> [What the exercise asks]
Only one stretch of the data below is wanted: the lines starting at the one with "Where should I click to: Click the globe" and ending at the one with "Select the Web Development tag pill", both included, given again exactly.

> [Available data]
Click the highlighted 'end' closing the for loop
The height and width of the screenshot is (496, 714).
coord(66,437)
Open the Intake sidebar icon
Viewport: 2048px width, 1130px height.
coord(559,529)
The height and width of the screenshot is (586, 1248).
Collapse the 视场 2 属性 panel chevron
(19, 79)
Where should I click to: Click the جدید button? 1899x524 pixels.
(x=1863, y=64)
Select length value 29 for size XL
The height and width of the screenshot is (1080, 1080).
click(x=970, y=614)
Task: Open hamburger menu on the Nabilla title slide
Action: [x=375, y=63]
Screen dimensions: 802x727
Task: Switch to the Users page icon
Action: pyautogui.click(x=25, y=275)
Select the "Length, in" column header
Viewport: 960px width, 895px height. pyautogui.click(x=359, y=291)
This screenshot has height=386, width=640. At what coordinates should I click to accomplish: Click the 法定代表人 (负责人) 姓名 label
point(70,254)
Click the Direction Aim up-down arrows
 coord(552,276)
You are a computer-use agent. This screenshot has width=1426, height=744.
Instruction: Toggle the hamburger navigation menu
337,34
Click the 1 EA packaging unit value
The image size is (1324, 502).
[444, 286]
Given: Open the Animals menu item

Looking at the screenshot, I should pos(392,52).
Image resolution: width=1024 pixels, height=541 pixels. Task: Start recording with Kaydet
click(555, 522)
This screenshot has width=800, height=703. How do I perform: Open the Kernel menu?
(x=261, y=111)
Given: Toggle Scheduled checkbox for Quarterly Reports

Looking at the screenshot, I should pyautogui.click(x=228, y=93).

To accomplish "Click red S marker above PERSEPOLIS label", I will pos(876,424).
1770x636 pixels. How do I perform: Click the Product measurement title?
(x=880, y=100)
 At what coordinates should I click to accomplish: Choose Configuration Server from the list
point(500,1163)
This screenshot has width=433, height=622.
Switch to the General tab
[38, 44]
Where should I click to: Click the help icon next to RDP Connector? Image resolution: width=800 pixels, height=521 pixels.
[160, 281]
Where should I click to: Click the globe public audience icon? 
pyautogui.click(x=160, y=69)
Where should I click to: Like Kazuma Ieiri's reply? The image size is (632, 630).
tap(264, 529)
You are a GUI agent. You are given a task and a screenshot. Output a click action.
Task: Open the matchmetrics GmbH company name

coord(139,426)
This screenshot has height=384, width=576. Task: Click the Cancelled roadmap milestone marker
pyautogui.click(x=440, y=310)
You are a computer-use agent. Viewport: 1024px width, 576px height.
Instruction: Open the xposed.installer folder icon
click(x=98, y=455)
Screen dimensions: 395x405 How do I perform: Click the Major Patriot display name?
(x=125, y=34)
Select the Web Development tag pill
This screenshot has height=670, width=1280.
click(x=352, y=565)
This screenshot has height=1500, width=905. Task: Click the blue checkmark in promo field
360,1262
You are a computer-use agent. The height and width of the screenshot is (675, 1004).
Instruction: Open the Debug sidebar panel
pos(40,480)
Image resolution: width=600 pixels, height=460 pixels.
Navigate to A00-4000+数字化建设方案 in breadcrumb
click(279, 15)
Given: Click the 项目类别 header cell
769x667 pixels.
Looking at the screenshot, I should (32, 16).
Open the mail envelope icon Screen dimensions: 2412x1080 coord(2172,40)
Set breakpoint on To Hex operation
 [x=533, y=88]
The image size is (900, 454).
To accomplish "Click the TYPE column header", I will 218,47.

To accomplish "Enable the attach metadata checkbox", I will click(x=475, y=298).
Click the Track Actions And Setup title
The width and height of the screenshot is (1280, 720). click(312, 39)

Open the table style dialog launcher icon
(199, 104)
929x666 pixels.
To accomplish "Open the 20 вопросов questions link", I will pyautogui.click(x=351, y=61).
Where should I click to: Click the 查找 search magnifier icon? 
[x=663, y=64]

> [Reply]
Where should I click to: Click the globe public audience icon? 
pyautogui.click(x=160, y=69)
Where should I click to: Like Kazuma Ieiri's reply? The image size is (632, 630).
tap(264, 529)
You are a GUI agent. You are given a task and a screenshot. Output a click action.
Task: Open the matchmetrics GmbH company name

coord(139,426)
This screenshot has height=384, width=576. Task: Click the Cancelled roadmap milestone marker
pyautogui.click(x=440, y=310)
You are a computer-use agent. Viewport: 1024px width, 576px height.
Instruction: Open the xposed.installer folder icon
click(x=98, y=455)
Screen dimensions: 395x405 How do I perform: Click the Major Patriot display name?
(x=125, y=34)
Select the Web Development tag pill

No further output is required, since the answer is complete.